Theobald Software has partnered with Snowflake to build a showcase for integrating SAP ERP data into a Snowflake cloud data warehouse. The solution described in this article is based on an actual customer use case.

Customer Need #

The customer was looking to replace an existing on-premises data warehouse and analytics toolset with primarily cloud-based services. Critical business data would have to be sourced from SAP ECC (on-premise), in addition to data stored in various databases or flat files.

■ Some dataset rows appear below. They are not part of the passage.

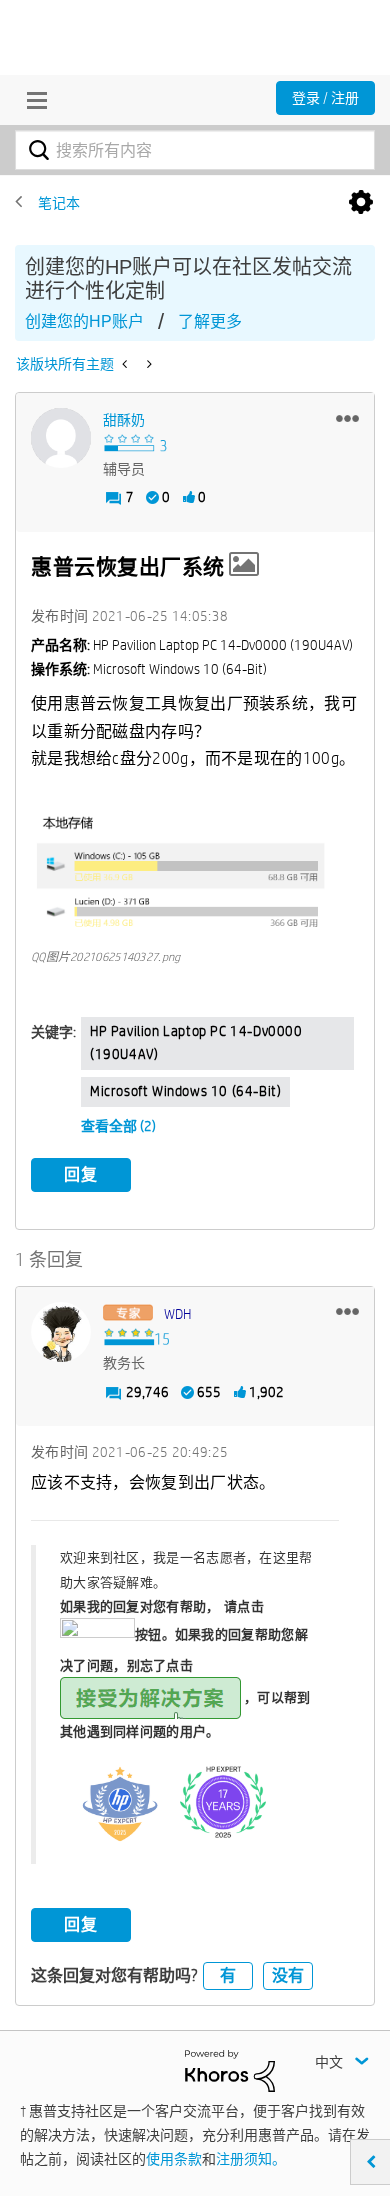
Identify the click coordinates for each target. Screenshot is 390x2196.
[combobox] (195, 150)
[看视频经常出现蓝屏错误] (147, 364)
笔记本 (59, 203)
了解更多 (210, 321)
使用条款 (174, 2159)
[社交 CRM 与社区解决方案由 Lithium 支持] (230, 2070)
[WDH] (61, 1332)
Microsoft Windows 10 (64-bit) (185, 1091)
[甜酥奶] (61, 438)
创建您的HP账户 (84, 321)
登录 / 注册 (325, 98)
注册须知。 (251, 2159)
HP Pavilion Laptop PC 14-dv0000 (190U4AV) (196, 1043)
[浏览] (32, 100)
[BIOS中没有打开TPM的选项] (126, 364)
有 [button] (228, 1975)
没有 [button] (288, 1975)
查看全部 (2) (118, 1126)
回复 (81, 1174)
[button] (347, 418)
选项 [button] (361, 203)
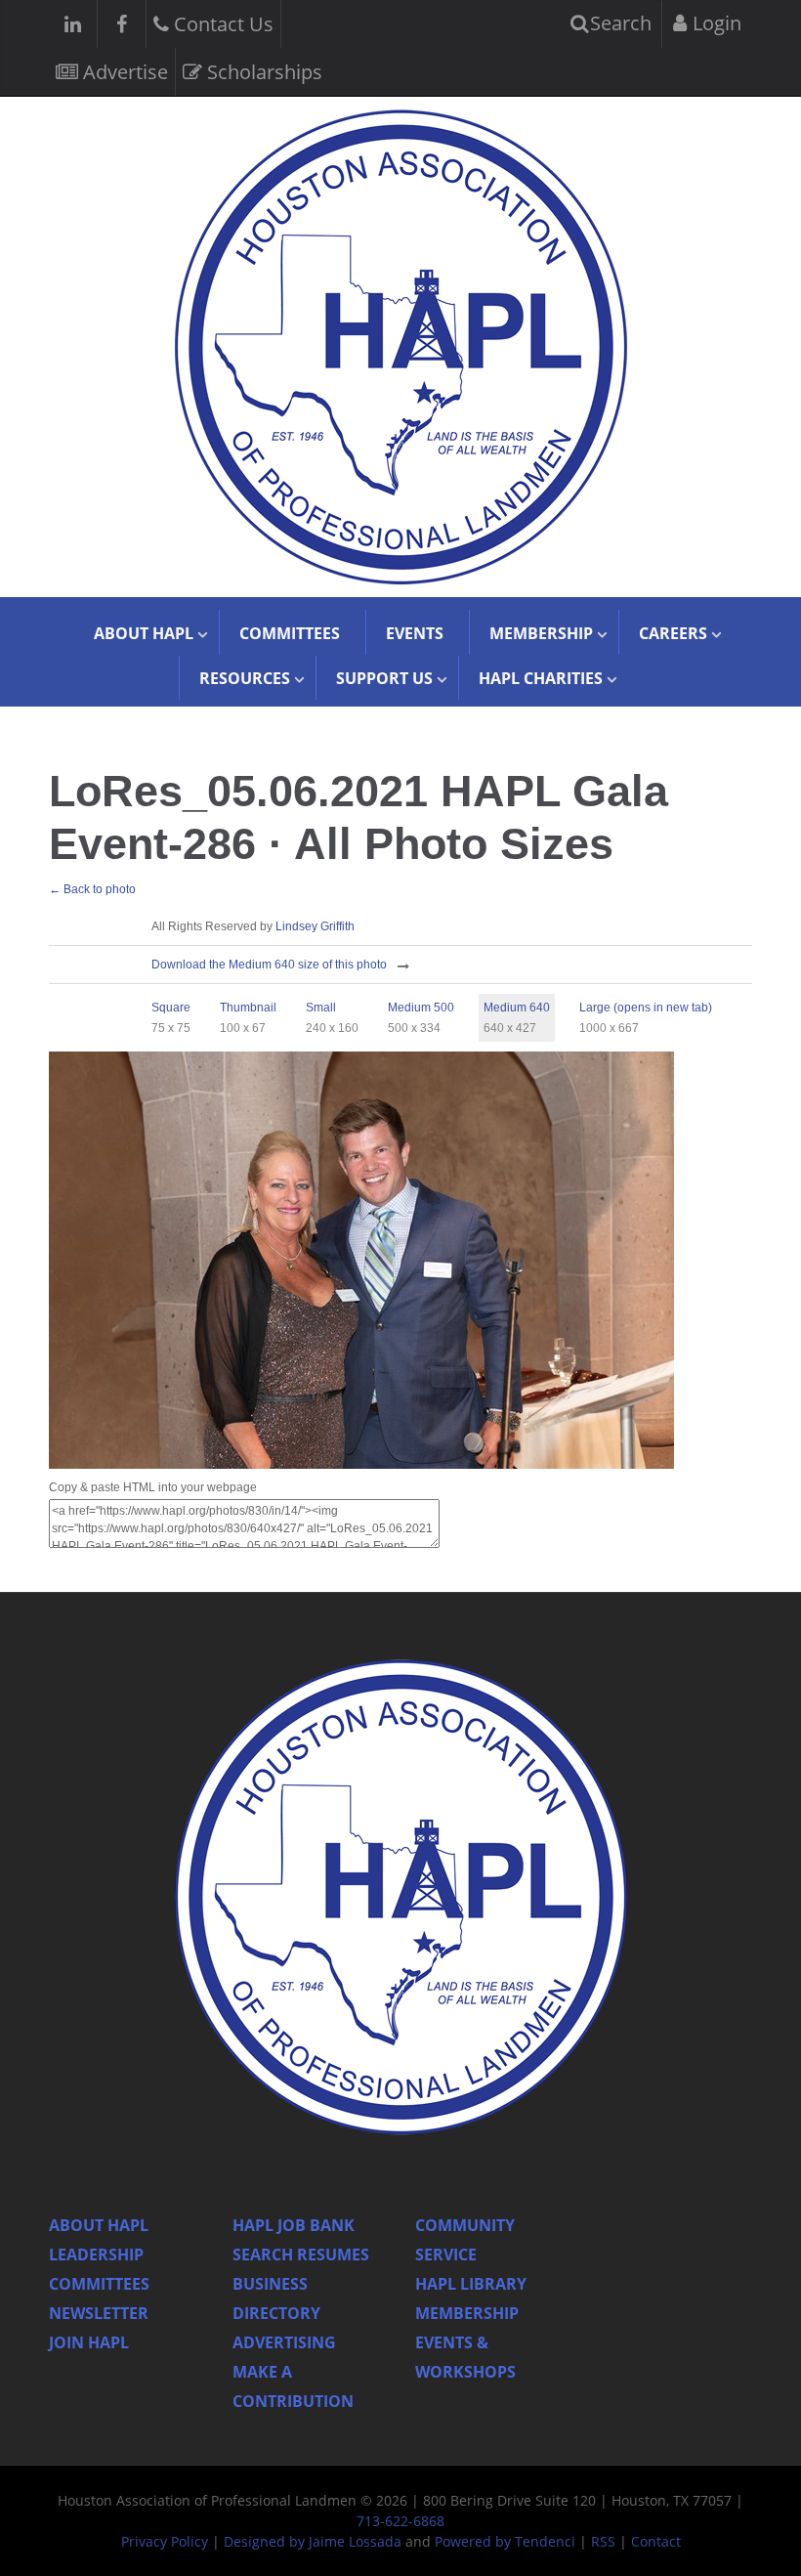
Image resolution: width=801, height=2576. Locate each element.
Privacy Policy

The customer was also looking for a fully automated process to bring data from different sources together in a Snowflake cloud data warehouse. The data load process had to be fast and support incremental data loads, to ultimately enable near real-time insights for the business users.

SAP Data Extraction #

The customer used our Xtract Universal product to extract data from their SAP ECC system. Incremental data feeds are enabled with the built-in Table and DeltaQ components in Xtract Universal. The Table component is easy to configure and delivers performant data extraction from even the largest SAP tables. The DeltaQ component provides reliable delta feeds, based on SAP’s native DataSource extractors. sap_snowflake

Cloud Storage #

Once the data is extracted from SAP, it can be directly stored in one of currently 20+ supported target environments. It’s a direct pass-through of the data from SAP into the target. In the process, SAP data types are mapped to the data types of the target environment.
Xtract Universal can write SAP data directly into a database, cloud storage or data warehouse. In this case, the customer wants to write the data from Xtract Universal to Azure blob storage first and then to Snowflake DB. With this approach an additional staging datalake can be maintained in Azure. The DDLs to create the proper tables in Snowflake can be auto-generated in Xtract Universal. An initial, full data load from the Blob container can be done in Snowflake with the COPY command. Subsequent, incremental data loads can be done with a MERGE statement.

Automation #

The SAP data extracts and the load process in Snowflake can be fully automated, using utilities like the Windows Task Scheduler or Cron, or your scheduling tool of choice. This can also work in conjunction with an existing ETL tool for centralized monitoring and management of all data movement processes.